## Required action:
Could you transcribe every record below exactly as written, leaving out any pictures?

Records from a collection

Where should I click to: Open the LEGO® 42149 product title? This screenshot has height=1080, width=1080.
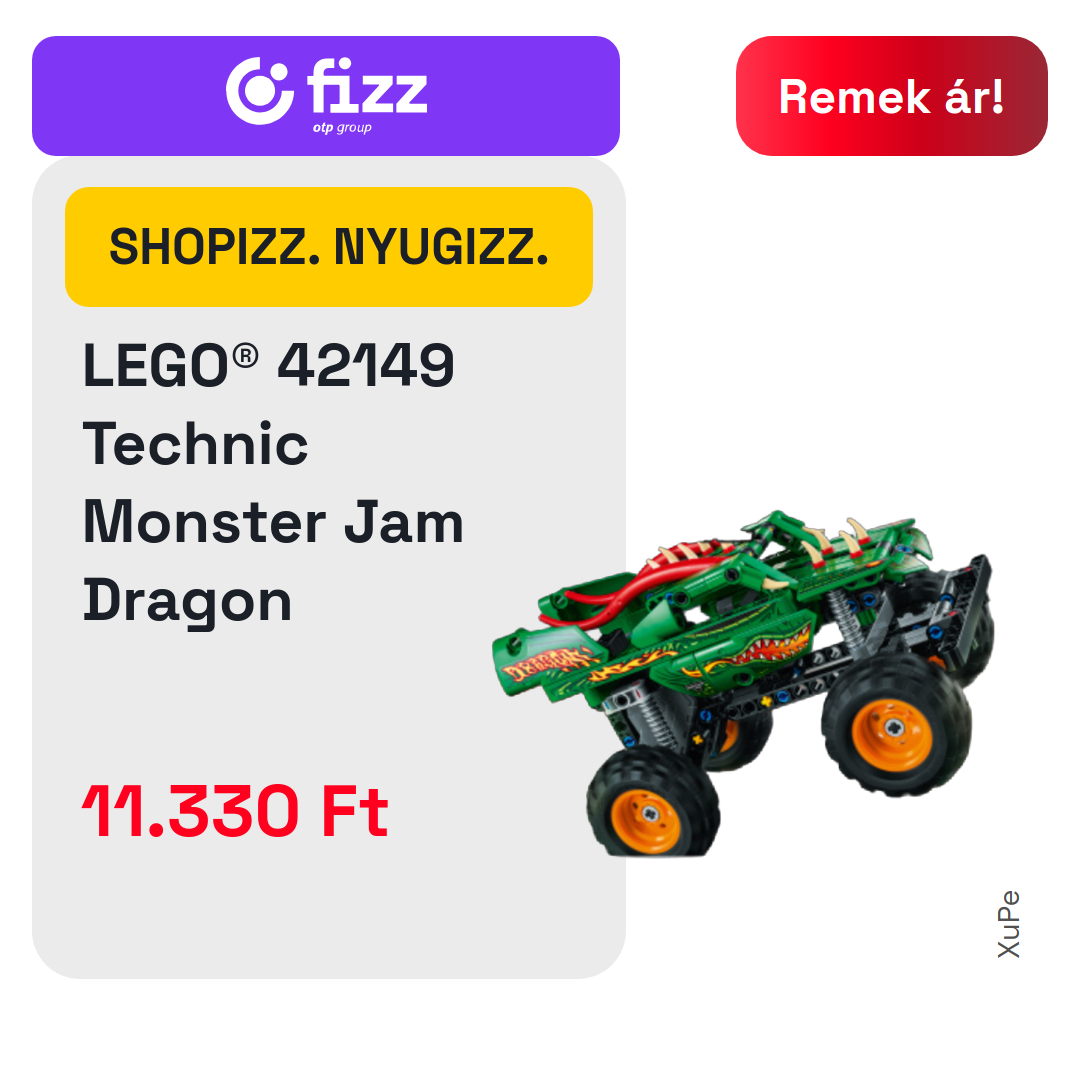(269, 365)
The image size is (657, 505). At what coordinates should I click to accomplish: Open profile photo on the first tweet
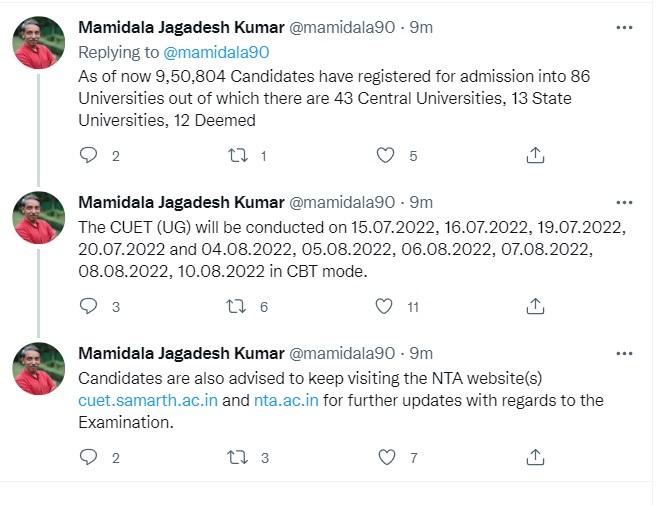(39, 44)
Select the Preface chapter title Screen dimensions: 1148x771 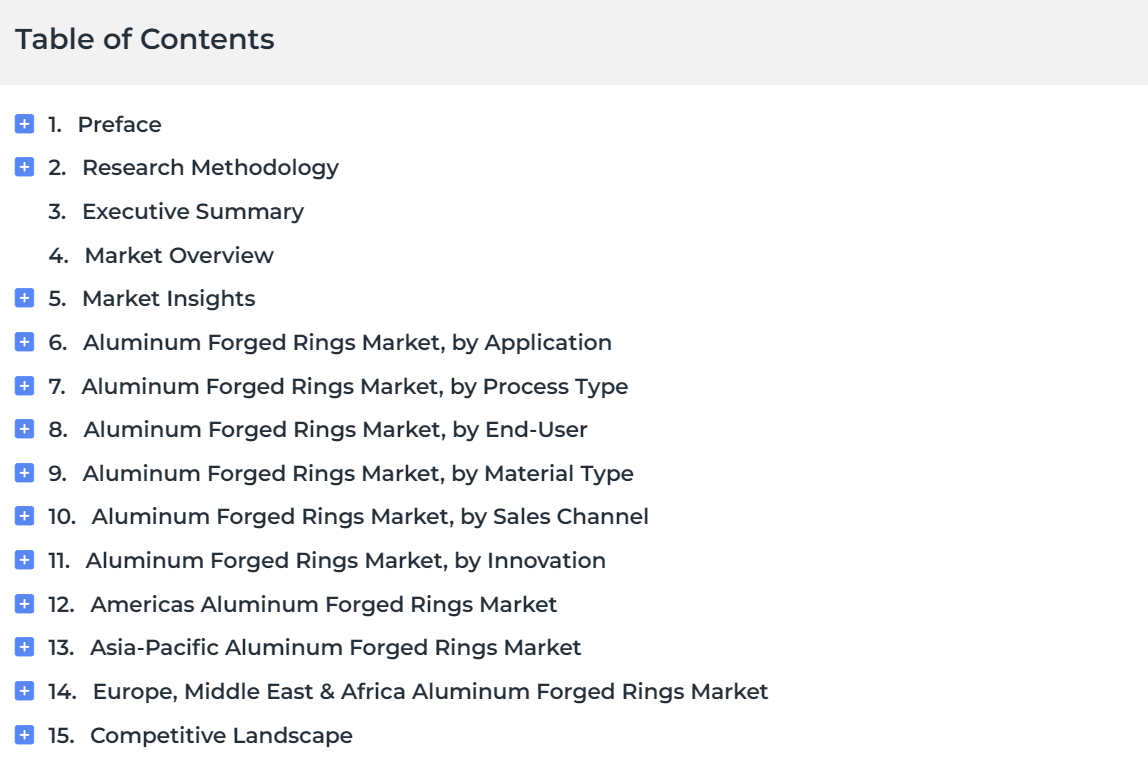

## Problem solution:
Where should I click to: Open the LEGO® 42149 product title? This screenshot has height=1080, width=1080.
(269, 365)
The image size is (657, 505). At what coordinates should I click to accomplish: Open profile photo on the first tweet
(39, 44)
Select the Preface chapter title Screen dimensions: 1148x771 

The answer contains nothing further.